* Items:

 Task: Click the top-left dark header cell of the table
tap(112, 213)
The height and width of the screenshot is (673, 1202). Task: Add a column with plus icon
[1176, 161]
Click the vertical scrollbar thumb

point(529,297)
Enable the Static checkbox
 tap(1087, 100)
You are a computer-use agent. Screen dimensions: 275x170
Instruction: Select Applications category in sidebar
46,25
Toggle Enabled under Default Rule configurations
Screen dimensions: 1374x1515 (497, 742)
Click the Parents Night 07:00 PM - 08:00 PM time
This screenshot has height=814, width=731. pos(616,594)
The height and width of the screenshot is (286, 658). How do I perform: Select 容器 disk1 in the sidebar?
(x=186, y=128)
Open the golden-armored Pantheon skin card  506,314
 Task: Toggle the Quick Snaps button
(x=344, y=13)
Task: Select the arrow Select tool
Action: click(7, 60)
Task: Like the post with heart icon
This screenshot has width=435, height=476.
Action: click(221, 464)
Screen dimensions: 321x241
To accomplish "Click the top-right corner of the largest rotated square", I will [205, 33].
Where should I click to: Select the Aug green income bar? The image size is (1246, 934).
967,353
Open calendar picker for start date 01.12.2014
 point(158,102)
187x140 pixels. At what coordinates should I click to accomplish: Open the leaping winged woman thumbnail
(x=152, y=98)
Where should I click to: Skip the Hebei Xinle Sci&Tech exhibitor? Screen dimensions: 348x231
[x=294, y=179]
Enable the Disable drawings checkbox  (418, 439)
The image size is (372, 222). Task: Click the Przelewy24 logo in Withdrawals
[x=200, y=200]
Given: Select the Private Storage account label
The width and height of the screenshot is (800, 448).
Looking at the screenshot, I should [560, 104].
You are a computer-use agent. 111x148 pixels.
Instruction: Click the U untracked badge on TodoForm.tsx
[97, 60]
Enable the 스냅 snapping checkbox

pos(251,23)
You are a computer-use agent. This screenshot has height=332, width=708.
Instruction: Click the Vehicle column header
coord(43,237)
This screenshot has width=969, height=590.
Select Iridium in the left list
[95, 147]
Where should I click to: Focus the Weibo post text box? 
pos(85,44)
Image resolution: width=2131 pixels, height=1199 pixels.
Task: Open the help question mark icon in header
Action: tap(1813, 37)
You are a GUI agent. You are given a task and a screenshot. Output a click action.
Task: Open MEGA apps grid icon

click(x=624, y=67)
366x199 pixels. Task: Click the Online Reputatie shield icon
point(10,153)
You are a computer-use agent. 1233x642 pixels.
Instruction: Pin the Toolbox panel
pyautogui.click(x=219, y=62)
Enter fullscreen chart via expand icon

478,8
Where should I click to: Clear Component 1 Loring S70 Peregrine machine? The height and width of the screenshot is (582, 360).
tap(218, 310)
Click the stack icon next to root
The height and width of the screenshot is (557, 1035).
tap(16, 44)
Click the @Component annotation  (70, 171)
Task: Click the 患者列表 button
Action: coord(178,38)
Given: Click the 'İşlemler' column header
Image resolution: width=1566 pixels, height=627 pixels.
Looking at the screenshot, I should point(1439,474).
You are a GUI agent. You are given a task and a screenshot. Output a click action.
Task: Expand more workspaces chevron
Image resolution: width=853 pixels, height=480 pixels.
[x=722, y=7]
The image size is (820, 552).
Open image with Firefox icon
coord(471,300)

* Short exercise:
Identify every line in the material above that contains the string "Select" and copy each one out. Case counts.

* Completed exercise:
Instruction: Select Applications category in sidebar
The height and width of the screenshot is (286, 658). How do I perform: Select 容器 disk1 in the sidebar?
Task: Select the arrow Select tool
Where should I click to: Select the Aug green income bar? The image size is (1246, 934).
Given: Select the Private Storage account label
Select Iridium in the left list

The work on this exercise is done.